● **WORK TO COMPLETE**: Repeat the material word for word, starting with the line that contains "Viewport: 425px width, 392px" and going on through the line that contains "should pyautogui.click(x=207, y=849).", both of those lines included.

### THE RECORDS

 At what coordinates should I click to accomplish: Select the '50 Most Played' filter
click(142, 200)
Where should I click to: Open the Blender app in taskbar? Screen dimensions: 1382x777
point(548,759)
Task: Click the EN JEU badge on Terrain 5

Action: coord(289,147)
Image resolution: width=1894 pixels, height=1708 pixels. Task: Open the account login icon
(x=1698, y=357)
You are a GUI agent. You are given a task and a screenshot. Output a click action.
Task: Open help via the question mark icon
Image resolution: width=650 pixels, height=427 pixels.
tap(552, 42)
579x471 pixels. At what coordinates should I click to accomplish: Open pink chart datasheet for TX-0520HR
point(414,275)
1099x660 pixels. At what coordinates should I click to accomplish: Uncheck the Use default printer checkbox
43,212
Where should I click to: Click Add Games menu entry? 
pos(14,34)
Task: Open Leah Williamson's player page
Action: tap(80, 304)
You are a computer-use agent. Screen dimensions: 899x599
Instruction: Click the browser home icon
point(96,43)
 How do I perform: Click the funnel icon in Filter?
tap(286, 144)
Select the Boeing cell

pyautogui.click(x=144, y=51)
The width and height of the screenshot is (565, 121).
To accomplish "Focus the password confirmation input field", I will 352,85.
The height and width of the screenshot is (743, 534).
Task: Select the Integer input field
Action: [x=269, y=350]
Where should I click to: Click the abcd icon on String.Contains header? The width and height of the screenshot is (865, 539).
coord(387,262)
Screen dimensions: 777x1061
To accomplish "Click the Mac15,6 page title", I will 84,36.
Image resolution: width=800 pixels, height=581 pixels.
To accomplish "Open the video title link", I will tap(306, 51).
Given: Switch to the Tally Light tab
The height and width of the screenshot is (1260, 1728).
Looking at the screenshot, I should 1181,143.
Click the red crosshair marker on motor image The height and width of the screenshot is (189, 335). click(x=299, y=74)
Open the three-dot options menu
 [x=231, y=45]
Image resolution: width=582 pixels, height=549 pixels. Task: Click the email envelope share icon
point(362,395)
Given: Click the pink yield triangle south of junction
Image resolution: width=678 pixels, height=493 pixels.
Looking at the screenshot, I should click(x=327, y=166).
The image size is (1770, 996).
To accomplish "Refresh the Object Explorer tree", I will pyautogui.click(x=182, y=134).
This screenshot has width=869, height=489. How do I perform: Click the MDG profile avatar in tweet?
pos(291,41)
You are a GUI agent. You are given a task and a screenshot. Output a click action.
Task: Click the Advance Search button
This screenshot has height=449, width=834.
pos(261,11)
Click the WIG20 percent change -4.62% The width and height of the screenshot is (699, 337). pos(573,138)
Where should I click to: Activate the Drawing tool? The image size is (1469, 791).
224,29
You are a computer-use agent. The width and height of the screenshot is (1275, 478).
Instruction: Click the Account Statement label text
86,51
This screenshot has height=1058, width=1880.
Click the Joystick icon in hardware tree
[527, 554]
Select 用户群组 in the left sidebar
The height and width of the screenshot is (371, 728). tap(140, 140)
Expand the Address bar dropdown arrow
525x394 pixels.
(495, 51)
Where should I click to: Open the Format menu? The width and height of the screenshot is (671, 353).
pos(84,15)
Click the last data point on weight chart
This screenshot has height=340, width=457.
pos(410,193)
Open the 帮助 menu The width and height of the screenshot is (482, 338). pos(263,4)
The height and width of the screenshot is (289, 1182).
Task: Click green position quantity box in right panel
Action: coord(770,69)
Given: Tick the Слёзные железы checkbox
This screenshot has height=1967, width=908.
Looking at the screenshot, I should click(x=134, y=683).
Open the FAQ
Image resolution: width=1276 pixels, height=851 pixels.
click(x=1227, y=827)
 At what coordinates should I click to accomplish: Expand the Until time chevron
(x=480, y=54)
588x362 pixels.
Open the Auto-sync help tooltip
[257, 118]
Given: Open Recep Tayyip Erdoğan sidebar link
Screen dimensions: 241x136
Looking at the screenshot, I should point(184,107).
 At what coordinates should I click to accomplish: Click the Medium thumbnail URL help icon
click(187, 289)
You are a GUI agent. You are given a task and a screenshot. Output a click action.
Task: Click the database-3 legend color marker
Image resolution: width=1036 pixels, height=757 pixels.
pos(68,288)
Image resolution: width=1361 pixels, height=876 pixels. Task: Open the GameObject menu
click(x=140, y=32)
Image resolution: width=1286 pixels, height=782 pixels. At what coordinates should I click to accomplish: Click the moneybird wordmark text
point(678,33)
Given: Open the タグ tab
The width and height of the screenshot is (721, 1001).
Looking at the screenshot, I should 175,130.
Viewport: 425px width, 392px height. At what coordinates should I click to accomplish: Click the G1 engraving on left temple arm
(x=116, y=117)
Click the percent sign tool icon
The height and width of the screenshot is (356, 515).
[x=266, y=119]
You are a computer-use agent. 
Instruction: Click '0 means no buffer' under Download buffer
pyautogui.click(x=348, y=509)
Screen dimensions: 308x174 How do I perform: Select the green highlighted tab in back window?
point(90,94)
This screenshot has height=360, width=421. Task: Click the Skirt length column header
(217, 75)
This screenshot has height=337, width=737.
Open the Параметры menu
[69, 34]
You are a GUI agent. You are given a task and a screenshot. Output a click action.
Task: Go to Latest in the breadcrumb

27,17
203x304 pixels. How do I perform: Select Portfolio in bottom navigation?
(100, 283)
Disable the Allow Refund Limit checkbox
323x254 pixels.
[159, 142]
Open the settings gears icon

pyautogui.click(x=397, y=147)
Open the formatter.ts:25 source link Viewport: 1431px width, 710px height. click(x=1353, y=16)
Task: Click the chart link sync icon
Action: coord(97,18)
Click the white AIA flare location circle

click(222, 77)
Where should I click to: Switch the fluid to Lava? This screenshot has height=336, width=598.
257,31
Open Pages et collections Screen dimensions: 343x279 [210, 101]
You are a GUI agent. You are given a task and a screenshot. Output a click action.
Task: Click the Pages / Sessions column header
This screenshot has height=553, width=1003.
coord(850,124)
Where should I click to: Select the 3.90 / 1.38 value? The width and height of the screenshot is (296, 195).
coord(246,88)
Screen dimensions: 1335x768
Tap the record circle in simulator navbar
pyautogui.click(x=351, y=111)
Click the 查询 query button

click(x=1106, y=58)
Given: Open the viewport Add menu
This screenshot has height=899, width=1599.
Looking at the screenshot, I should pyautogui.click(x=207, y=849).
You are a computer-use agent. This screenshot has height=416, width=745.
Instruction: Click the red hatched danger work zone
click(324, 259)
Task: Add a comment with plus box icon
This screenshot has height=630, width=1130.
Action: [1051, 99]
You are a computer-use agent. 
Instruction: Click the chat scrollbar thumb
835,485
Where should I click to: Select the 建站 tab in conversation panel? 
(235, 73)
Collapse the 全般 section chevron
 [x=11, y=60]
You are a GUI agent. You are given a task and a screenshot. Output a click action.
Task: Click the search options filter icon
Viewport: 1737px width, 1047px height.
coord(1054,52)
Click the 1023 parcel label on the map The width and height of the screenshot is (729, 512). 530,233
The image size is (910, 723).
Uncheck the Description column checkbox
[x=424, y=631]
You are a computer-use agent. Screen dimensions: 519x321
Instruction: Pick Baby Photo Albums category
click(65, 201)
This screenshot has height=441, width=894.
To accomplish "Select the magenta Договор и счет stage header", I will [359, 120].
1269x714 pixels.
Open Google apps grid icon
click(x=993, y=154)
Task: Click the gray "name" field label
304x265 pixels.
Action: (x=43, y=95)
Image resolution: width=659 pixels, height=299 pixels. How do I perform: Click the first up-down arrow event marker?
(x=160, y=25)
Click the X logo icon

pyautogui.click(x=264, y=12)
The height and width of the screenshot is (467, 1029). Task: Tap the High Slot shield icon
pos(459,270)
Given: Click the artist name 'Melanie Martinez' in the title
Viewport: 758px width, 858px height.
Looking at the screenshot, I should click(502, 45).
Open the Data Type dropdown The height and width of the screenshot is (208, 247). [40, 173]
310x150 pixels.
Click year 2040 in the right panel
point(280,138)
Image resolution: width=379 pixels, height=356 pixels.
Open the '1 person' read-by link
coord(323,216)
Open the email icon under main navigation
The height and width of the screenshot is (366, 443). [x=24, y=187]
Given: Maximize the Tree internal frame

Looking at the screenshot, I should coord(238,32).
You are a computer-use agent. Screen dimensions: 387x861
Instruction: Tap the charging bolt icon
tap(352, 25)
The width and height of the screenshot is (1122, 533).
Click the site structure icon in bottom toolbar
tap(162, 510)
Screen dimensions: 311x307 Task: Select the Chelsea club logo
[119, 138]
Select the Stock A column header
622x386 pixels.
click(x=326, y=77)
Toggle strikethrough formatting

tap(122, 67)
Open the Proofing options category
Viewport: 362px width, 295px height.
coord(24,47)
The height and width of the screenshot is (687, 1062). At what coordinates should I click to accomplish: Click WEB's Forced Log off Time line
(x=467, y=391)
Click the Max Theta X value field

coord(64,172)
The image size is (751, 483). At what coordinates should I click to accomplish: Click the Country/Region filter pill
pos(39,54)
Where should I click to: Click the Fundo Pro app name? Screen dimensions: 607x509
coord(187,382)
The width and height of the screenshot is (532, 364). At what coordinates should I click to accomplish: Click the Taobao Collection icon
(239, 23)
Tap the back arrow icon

######

● **THE REPLY**:
Viewport: 425px width, 392px height. At what coordinates should I click to accomplish: Click the G1 engraving on left temple arm
(x=116, y=117)
Click the percent sign tool icon
The height and width of the screenshot is (356, 515).
[x=266, y=119]
You are a computer-use agent. 
Instruction: Click '0 means no buffer' under Download buffer
pyautogui.click(x=348, y=509)
Screen dimensions: 308x174 How do I perform: Select the green highlighted tab in back window?
point(90,94)
This screenshot has height=360, width=421. Task: Click the Skirt length column header
(217, 75)
This screenshot has height=337, width=737.
Open the Параметры menu
[69, 34]
You are a GUI agent. You are given a task and a screenshot. Output a click action.
Task: Go to Latest in the breadcrumb

27,17
203x304 pixels. How do I perform: Select Portfolio in bottom navigation?
(100, 283)
Disable the Allow Refund Limit checkbox
323x254 pixels.
[159, 142]
Open the settings gears icon

pyautogui.click(x=397, y=147)
Open the formatter.ts:25 source link Viewport: 1431px width, 710px height. click(x=1353, y=16)
Task: Click the chart link sync icon
Action: coord(97,18)
Click the white AIA flare location circle

click(222, 77)
Where should I click to: Switch the fluid to Lava? This screenshot has height=336, width=598.
257,31
Open Pages et collections Screen dimensions: 343x279 [210, 101]
You are a GUI agent. You are given a task and a screenshot. Output a click action.
Task: Click the Pages / Sessions column header
This screenshot has height=553, width=1003.
coord(850,124)
Where should I click to: Select the 3.90 / 1.38 value? The width and height of the screenshot is (296, 195).
coord(246,88)
Screen dimensions: 1335x768
Tap the record circle in simulator navbar
pyautogui.click(x=351, y=111)
Click the 查询 query button

click(x=1106, y=58)
Given: Open the viewport Add menu
This screenshot has height=899, width=1599.
Looking at the screenshot, I should pyautogui.click(x=207, y=849).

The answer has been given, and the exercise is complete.